# [Exercise prompt]
Copy out all of the records. Keep every word exact.

Records from a data source:
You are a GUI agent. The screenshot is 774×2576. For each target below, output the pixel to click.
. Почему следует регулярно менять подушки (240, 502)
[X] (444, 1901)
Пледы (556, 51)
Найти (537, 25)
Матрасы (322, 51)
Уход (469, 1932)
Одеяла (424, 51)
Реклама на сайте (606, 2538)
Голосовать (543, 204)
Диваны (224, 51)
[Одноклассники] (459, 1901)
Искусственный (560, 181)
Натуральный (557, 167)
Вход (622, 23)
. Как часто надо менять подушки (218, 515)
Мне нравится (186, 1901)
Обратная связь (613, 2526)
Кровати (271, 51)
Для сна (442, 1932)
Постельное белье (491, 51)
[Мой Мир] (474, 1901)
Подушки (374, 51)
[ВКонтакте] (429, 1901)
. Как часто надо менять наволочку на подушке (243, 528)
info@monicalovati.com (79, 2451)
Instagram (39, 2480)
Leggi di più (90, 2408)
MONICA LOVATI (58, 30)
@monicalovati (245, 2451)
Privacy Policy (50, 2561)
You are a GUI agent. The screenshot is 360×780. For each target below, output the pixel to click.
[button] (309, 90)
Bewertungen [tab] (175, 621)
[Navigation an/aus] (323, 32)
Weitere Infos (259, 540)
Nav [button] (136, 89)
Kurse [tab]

# [Reply to the exercise]
You are a GUI agent. The screenshot is 774×2576. For each target below, output the pixel to click.
. Почему следует регулярно менять подушки (240, 502)
[X] (444, 1901)
Пледы (556, 51)
Найти (537, 25)
Матрасы (322, 51)
Уход (469, 1932)
Одеяла (424, 51)
Реклама на сайте (606, 2538)
Голосовать (543, 204)
Диваны (224, 51)
[Одноклассники] (459, 1901)
Искусственный (560, 181)
Натуральный (557, 167)
Вход (622, 23)
. Как часто надо менять подушки (218, 515)
Мне нравится (186, 1901)
Обратная связь (613, 2526)
Кровати (271, 51)
Для сна (442, 1932)
Постельное белье (491, 51)
[Мой Мир] (474, 1901)
Подушки (374, 51)
[ВКонтакте] (429, 1901)
. Как часто надо менять наволочку на подушке (243, 528)
info@monicalovati.com (79, 2451)
Instagram (39, 2480)
Leggi di più (90, 2408)
MONICA LOVATI (58, 30)
@monicalovati (245, 2451)
Privacy Policy (50, 2561)
You are a GUI agent. The screenshot is 360×780. For each target below, output the pixel to click.
[button] (309, 90)
Bewertungen [tab] (175, 621)
[Navigation an/aus] (323, 32)
Weitere Infos (259, 540)
Nav [button] (136, 89)
Kurse [tab]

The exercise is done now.